To identify the specific locations of interest it was important for me to research to understand where it is likely for me to catch Orconectes propinquus in North Bay, Ontario. After trying to research online for answers, I thought it would be more useful to speak to someone who catches crayfish and other species on a daily basis. Joe is a fisherman who owns a bait shop in North Bay, just along Lake Nipissing. At this point, I had already created my own crayfish traps using plastic bottles, fishing line, rope, and a piece of bread. The previous day, I had put these traps out in 5 different locations along the shoreline of Trout Lake, recorded the temperature of the water, air, time of day, etc., and returned to check out what I had caught. Unfortunately, my homemade traps were taken out of the water by pedestrians and left in the bush. I emptied those traps, put a new piece of bread in, and tossed them back into the water for another night while I tried to figure out how I was going to catch the crayfish without spending too much money on minnow traps.

While those traps stayed in the water over night, Joe the fisherman was kind enough to lend me 5 minnow traps, some rope, and dead minnows for the crayfish to eat. He informed me that he usually catches them closer to the dock, where there is more vegetation and the crayfish can hide. Around 11:15am, 21 degrees Celcius outside, and an average surface temperature of water of 18.12 degrees Celcius, I put out the traps in the 5 random locations along the gradient (some vegetation, some rocks, sand/mud, etc.).

Below is a photo of all 5 traps in 5 randomly selected locations:

DAY 2: August 6, 2018

Today I went to collect my traps to count the number of crayfish, if any, and number of other species, if any, in the trap. If there were crayfish, I planned on measuring the length of the crayfish to examine if there was a difference in size between Trout Lake and Lake Nipissing, and use that as evidence to the type of feeding of crayfish in that particular environment.

 

**Note: 3 of 5 homemade traps floated away in the water, 2 of them collected no species. This information was disregarded in the analysis of my study.

 

Lake Nipissing

After collecting the data for Trout Lake, it was time to move the traps to the other lake in North Bay, Lake Nipissing. In efforts to keep the traps safe, I chose a location where a family member of mine could look after the traps. It was also important that I kept the traps in a relatively similar environment, for example, an area of vegetation, rocks, and mud/sand, as crayfish are more likely to be caught in those areas.

Below are photos of all 5 traps in 5 randomly selected locations:

Hypothesis:

I hypothesize that there will be a greater abundance of Orconectes propinquus crayfish in Lake Nipissing as opposed to Trout Lake. I believe that the surface temperature of the water has a direct affect in the abundance of crayfish in both lakes.
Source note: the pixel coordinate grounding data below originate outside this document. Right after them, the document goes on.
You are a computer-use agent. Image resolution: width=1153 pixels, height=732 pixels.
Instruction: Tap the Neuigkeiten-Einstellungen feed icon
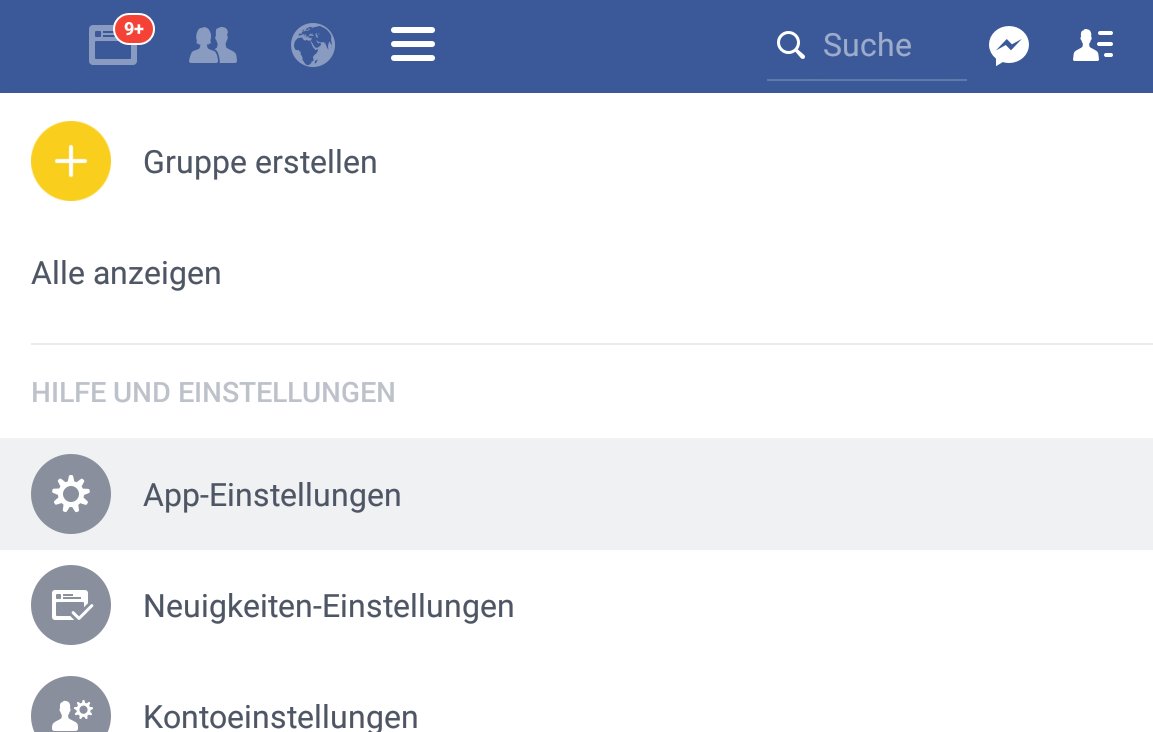[x=71, y=605]
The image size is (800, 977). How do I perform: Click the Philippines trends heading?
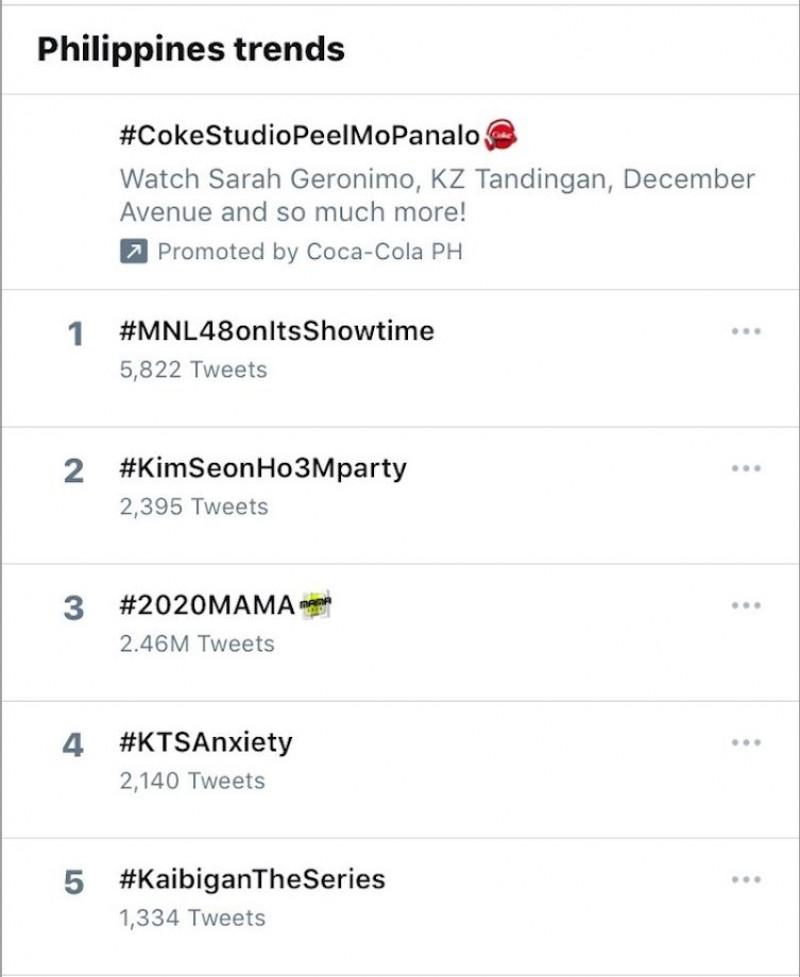coord(191,49)
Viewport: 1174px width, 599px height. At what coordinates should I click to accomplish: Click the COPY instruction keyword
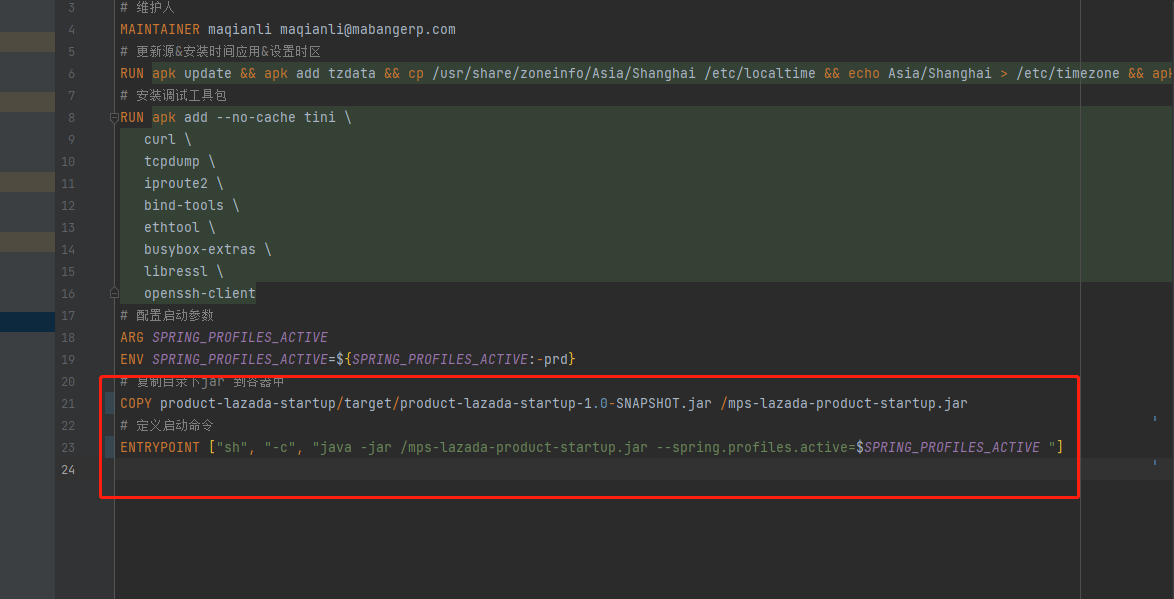tap(136, 404)
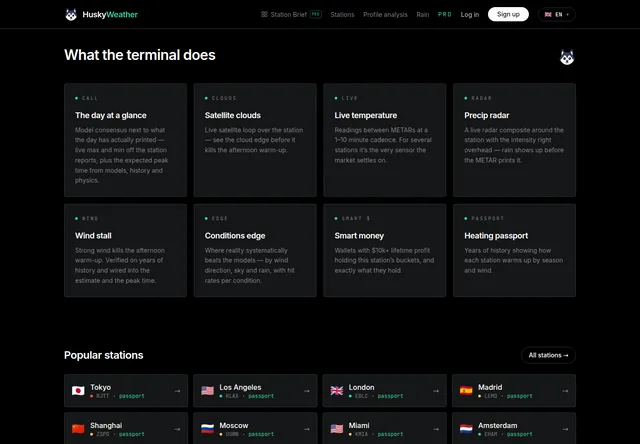The height and width of the screenshot is (444, 640).
Task: Click the Sign up button
Action: (x=508, y=14)
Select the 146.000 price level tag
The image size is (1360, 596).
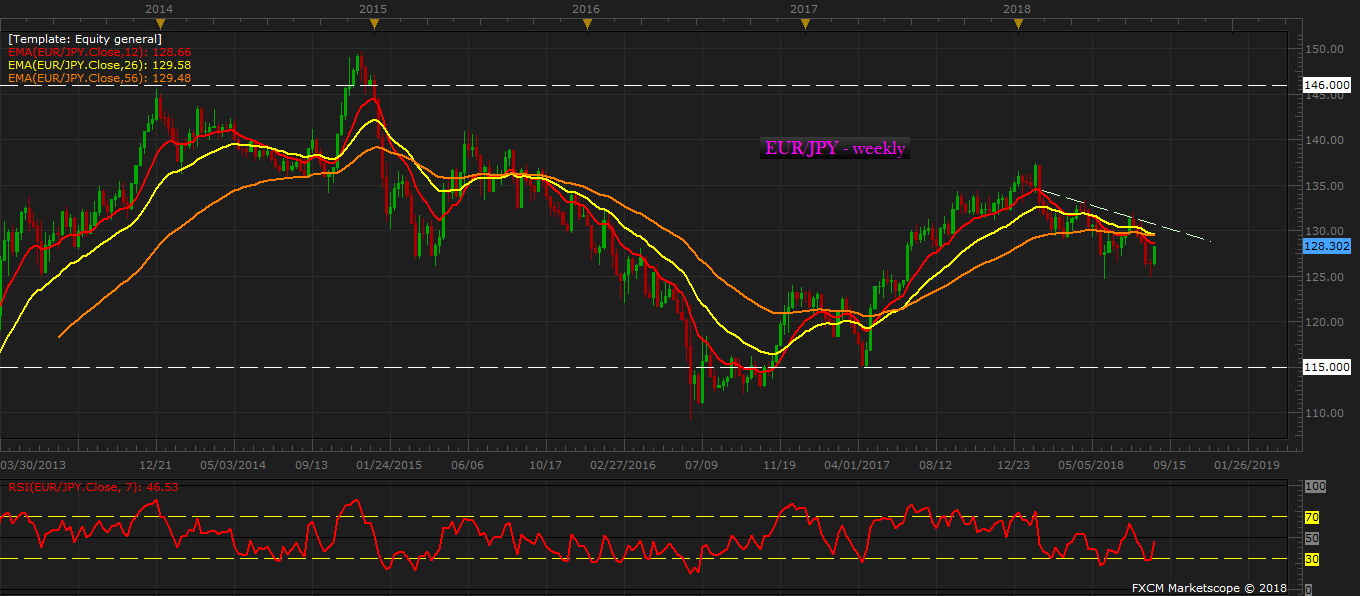(1327, 86)
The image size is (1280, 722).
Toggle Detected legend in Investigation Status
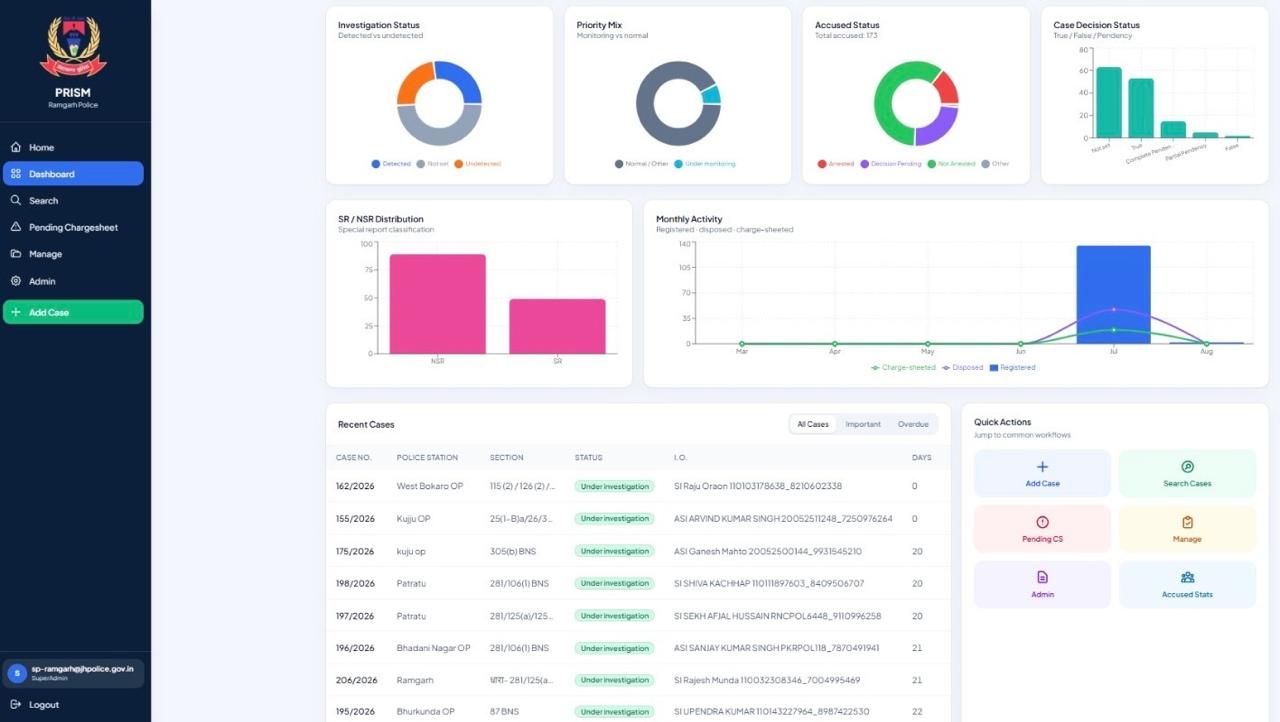(x=391, y=163)
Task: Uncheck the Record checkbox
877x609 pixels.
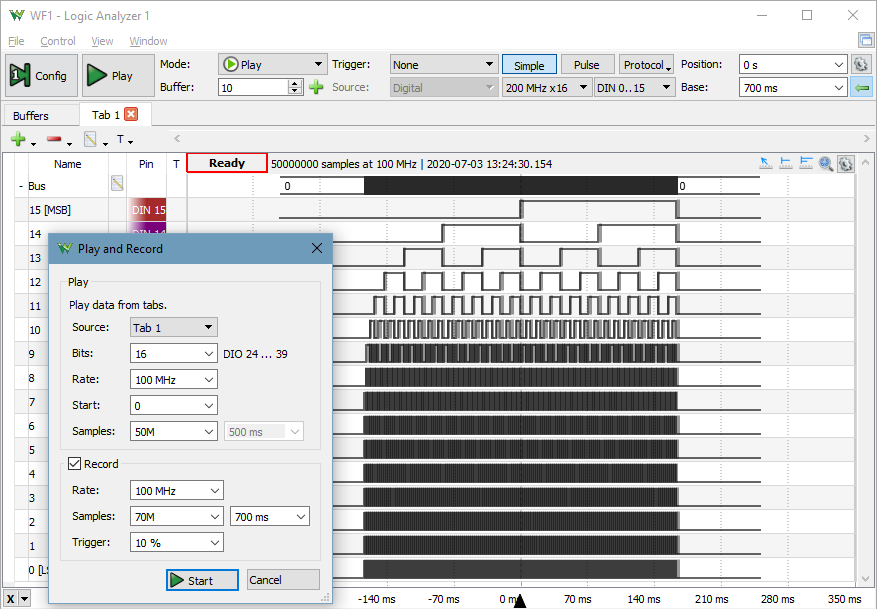Action: click(x=75, y=464)
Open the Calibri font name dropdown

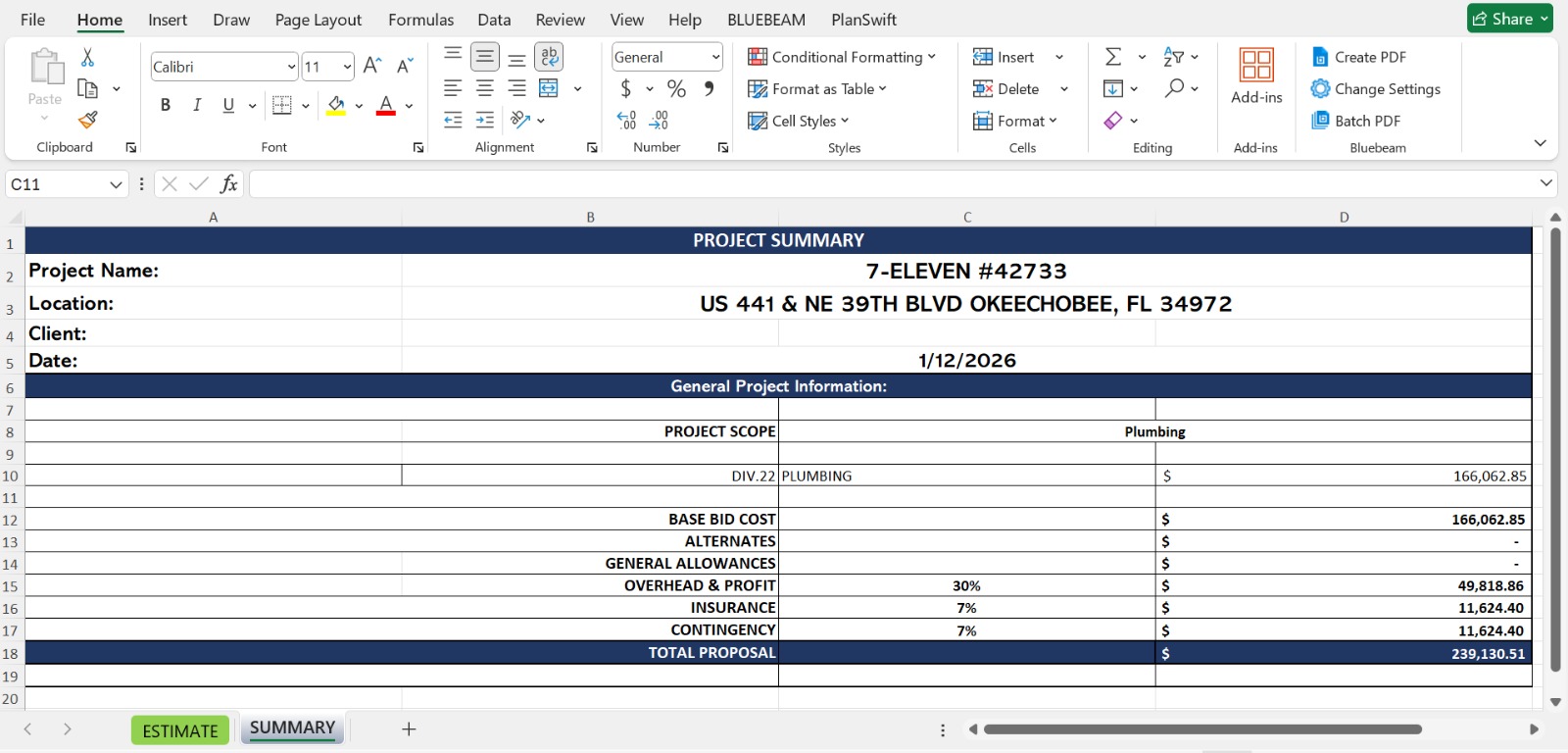click(291, 67)
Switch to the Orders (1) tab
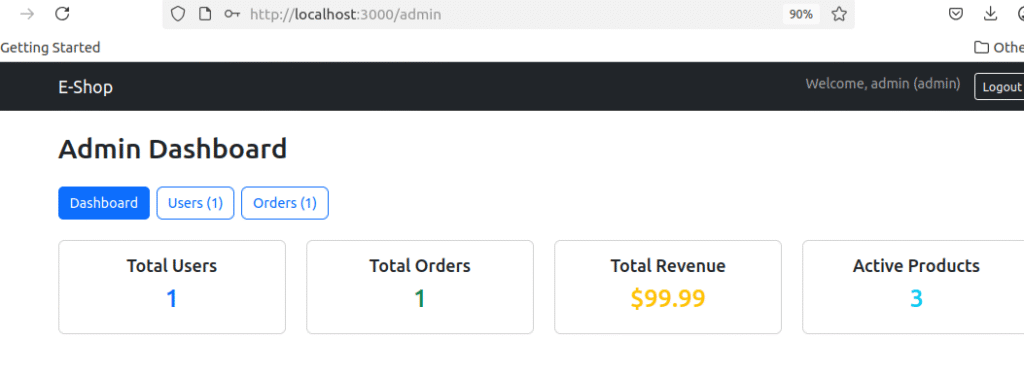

• Response variable: number of Orconectes propinquus crayfish present
• Explanatory variable: average surface area temperature of Lake Nipissing and Trout Lake
• These variables would be considered continuous variables as they can take on any value between its minimum and maximum value
• Sampling technique: Simple Random
  • Constructed imaginary baselines on the two maps of Lake Nipissing and Trout Lake
  • Blindly pointed at 10 locations, and then blindly chose 5 of those 10 spots to determine 5 sample locations in each lake

• Some underlying processes that may cause the patterns I have observed may be that the average temperature of the spots in Lake Nipissing are generally warmer than the surface area temperature of Trout Lake. This may have an effect on the number of species, especially if the particular species prefers warmer temperatures.